As the novel begins, Hicks’s mother is panicking about her pregnancy and how it will affect the family’s image. She has narrowed her strategy down to two options: either she will dispatch the baby with an abortion or by paying off someone to adopt it; or, she will pretend that the baby is her own child. Hicks, unsurprised by her mother’s plotting, plans instead to leverage her fame to marry a popular senior at the local high school, Roarke Richards. Roarke barely knows Hicks, and is overwhelmed at first by her proposition – he is also gay, which further complicates the matter. He changes his mind when Hicks bribes him with money that will help salvage his family’s business, on top of paying for his college tuition.
Roarke and Hicks set up dates and make up other plans on a regular basis, bent on convincing their millions of viewers that their relationship is authentic. In order for the church to approve of “their” baby, they exaggerate their length of involvement so that it seems possible they conceived it in wedlock. Hicks hides her pregnancy for as long as she is able before it becomes undeniable, then stages an announcement, to the excitement of her viewers. However, Roarke soon realizes that Hicks does not intend to divorce him after the baby is born. She intends to leverage their marriage to withdraw from her family’s dynastic reality show. Rather than out her publicly, Roarke shows sympathy for her, helping her maintain the facade. They are assisted further by a reporter named Liberty Bell; jaded by the media’s distortions of truth, she jumps on the bandwagon and helps prune their public image. Liberty reveals that she used to belong to a cult, and then was freed; this experience gives her sympathy for Hicks, who essentially lives in a different kind of cult.
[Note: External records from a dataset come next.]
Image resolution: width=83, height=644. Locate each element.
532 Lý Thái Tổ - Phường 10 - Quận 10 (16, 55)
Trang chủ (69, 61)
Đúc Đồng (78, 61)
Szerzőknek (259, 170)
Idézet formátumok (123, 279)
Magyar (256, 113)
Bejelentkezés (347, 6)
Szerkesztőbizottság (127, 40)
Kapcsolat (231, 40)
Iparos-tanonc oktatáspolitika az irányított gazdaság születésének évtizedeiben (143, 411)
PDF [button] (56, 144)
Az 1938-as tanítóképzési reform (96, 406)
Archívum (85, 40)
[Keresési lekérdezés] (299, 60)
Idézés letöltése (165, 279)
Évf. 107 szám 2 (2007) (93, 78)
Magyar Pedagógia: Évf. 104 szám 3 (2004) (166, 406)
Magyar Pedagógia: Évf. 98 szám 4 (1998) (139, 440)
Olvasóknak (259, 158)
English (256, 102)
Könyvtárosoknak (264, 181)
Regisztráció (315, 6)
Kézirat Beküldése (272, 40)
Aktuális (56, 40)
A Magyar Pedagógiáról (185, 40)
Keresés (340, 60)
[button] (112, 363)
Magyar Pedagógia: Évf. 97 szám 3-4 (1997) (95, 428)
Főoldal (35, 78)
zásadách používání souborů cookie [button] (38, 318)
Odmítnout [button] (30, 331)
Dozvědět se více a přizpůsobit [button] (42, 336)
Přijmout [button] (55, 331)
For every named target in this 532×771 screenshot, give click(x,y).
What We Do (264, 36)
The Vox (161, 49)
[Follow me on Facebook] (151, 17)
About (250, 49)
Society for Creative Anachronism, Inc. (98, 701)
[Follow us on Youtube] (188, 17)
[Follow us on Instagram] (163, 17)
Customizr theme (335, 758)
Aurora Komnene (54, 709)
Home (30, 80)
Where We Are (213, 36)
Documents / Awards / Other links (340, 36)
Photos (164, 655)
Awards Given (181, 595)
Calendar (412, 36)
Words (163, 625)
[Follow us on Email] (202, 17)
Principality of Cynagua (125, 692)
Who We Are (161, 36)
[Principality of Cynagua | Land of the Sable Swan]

At the end of the novel, Hicks successfully escapes from her father. She feels no remorse about leaving a man who enriched himself like a parasite on Americans who simply don’t know how to discern truth for themselves. Roarke gets into college, and Hicks helps him fund his own ticket out of town.
The Book of Essie is critical of both reality TV and the strange familial configurations that predated the predatory genre. Ultimately, its protagonists use their wits to undermine the same system that imprisons them, claiming their own futures.